4. On the third day, see the sun

You’re on a trip. See the surroundings. Get outside on a run, or just go for a walk. If you’re on a work trip grinding, most likely you won’t get too much chance to wander. If after 3 days, you haven’t been outside, revise your workout plans to include a run or just bring the dumbbell outside.

5. One more round? One more burpee.

If you don’t know what to do, do a burpee. You can do a burpee in your hotel room without workout gear. You can do a burpee on the sand without equipment. You can do a complicated burpee variation that includes whatever’s around you. Be creative, but don’t make paralyze yourself with choices.

The other side of this is nutrition - ask yourself if you would do a burpee if you had one more drink or one last handful of fries. If you wouldn’t want to do a burpee after one more round, probably a good idea to call it quits. Enjoy yourself, but don’t get out of control.

6. The clock is your competition

It’s hard to stay motivated by yourself. If you don’t know how long a workout should take, time your first round and try to beat it on the next one. Set a goal for every minute or every five minutes. Look at your past results, and try to beat those. The clock can be your friend, if that’s what you need.

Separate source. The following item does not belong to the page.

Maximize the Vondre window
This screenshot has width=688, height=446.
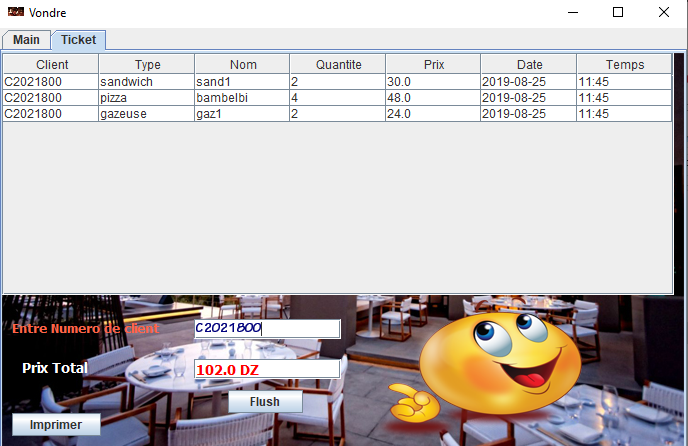[617, 12]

7. Athletes warm up, injuries lock up

You’re still an athlete, even though the heaviest weight in the room is 12.5 pounds. Athletes are smart and warm up, no matter what they’re doing. Getting injured using a light weight is still possible, so be smart and still warm up, even though no one’s watching.

8. Save 10% for tomorrow

You made it to the gym. Congrats! But it’s still day 2 of a 4-day trip. You can crank up the intensity if you want to using the steps above, but your overall goal with travel workouts is to maintain your fitness level and return home without a major setback. So save a little bit for tomorrow.